Even before the Duma elections, the communists behaved as if they wanted to seriously challenge the Kremlin. They put up non-party candidates, who are genuine oppositionists, as the authorities actually want to prevent. In addition, some communist party members have called for Alexei Navalny to be released. Her party has benefited from his campaign strategy like no other: Navalny had recommended voters in their constituency to vote for the candidate who has the best chance against the Kremlin party, mostly a Communist candidate. Not only leftists, Soviet nostalgics and Lenin fans now voted for them – but also many Kremlin opponents. Putin can’t like that.

Raschkin himself has been balancing a fine line for years. As early as 2019, he helped numerous Navalny supporters to register as observers in the Moscow City Duma elections. When Putin decided to change the constitution in early 2020, Rashkin loudly criticized the approach. Now he railed not only against election fraud, but also against the government’s corona measures.

The fact that Raschkin has been hunted as an “elk killer” by the state-controlled press for weeks can be understood as a warning – to him and the party. After all, he wouldn’t be the first Duma deputy to break the rules when hunting. Nobody knows how many Russian politicians got away with impunity after much worse offenses. In Raschkin’s case, Russian journalists were at the scene of the crime suspiciously quickly, and the matter seemed staged from the start.

Rashkin himself defended himself in interviews and published a statement on video. He certainly didn’t do himself a favor by constantly changing his story: At first he didn’t want to have shot at all. Then he supposedly thought the moose was a wild boar and pulled the trigger. In general, he was told that hunting was allowed in the Saratov region. He believed his friend who invited him and supposedly had a license to shoot moose.

The independent opposition has already been thoroughly dismantled

At the end of November, the State Duma dealt with the moose and discussed it for more than an hour. Rashkin complained that never before had so many words been lost about a cloven-hoofed animal, “I last saw so much fuss after Kennedy was murdered”. In the end, a clear majority of MPs voted to lift Raschkin’s immunity. It is true that none of the communists supported this vote. Your parliamentary group occupies less than a tenth of the Duma seats.

The Kremlin hardly has to worry about the independent opposition; his power apparatus has thoroughly dismantled them, brought critics to justice, imprisoned them, and chased them out of the country. Now it seems as if the Kremlin wants to remind the rebellious system opposition of their place. “First they crushed the nationalists, then Navalny’s team, now they are coming for the communists,” Sergei Obukhov told the news site Meduza, he is secretary of the party’s central committee.

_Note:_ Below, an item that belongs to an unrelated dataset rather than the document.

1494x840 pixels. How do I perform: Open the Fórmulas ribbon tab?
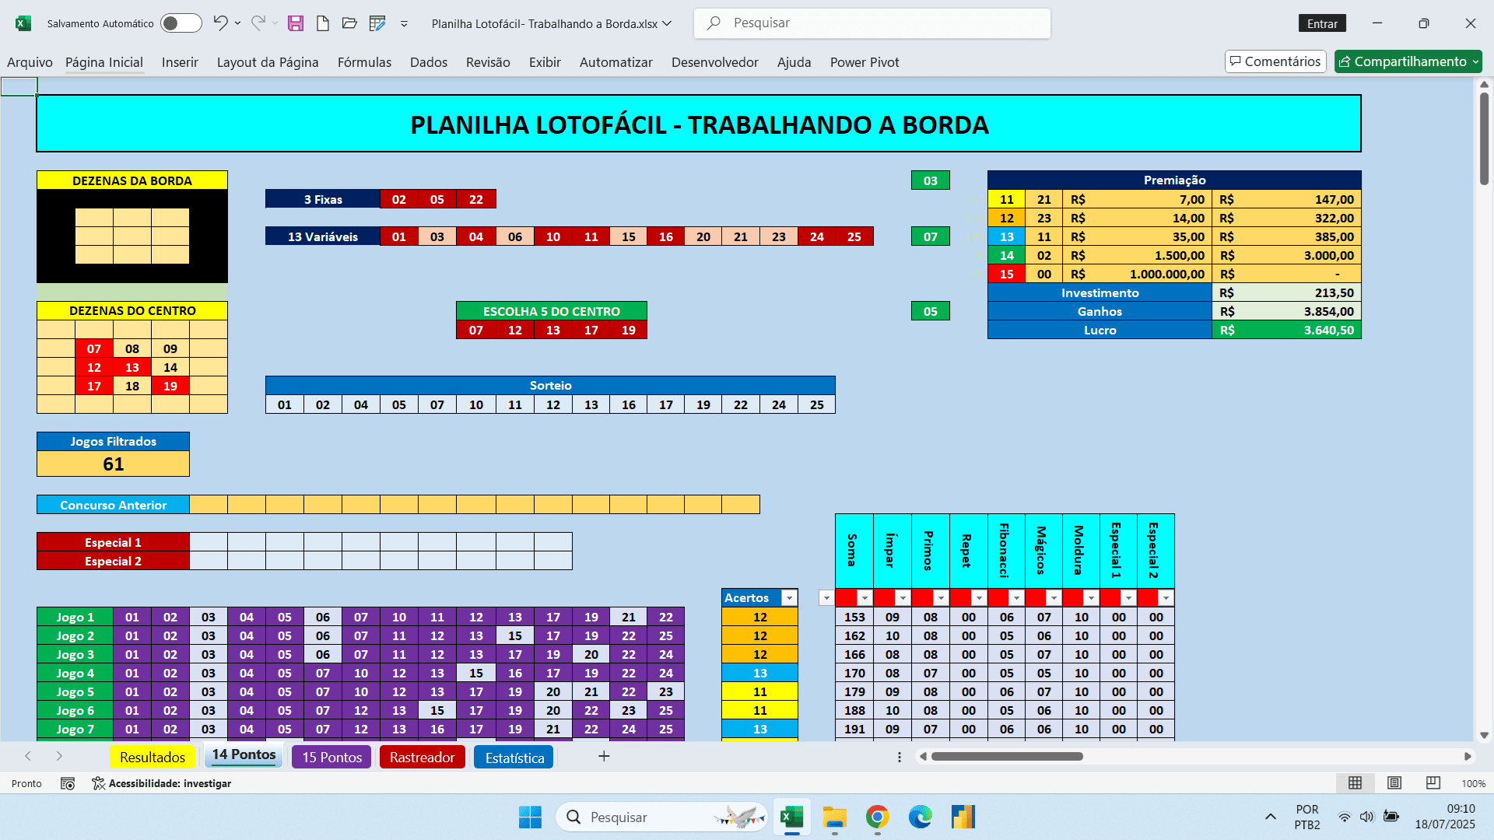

In addition to Raschkin, millionaire Pavel Grudinin has recently come under pressure, a candidate for the presidential election in 2018. He wasn’t even allowed to run in the Duma election in September. Communist Nikolai Bondarenko took part in a demonstration for Navalny and was arrested; he wanted to challenge the influential Duma spokesman Vyacheslav Volodin in his constituency. Other groups are also hit: in 2020 Sergei Furgal, governor of the nationalist LDPR, was arrested in Khabarovsk. The popular regional chief has been uncomfortable for the Kremlin since his election victory.

The system parties now have two options, writes the Russian political scientist Tatiana Stanowaja: Either they have to “submit themselves completely to the presidential administration,” or prepare for the same fate as the independents. It is of no use that Raschkin has now offered to replace the moose.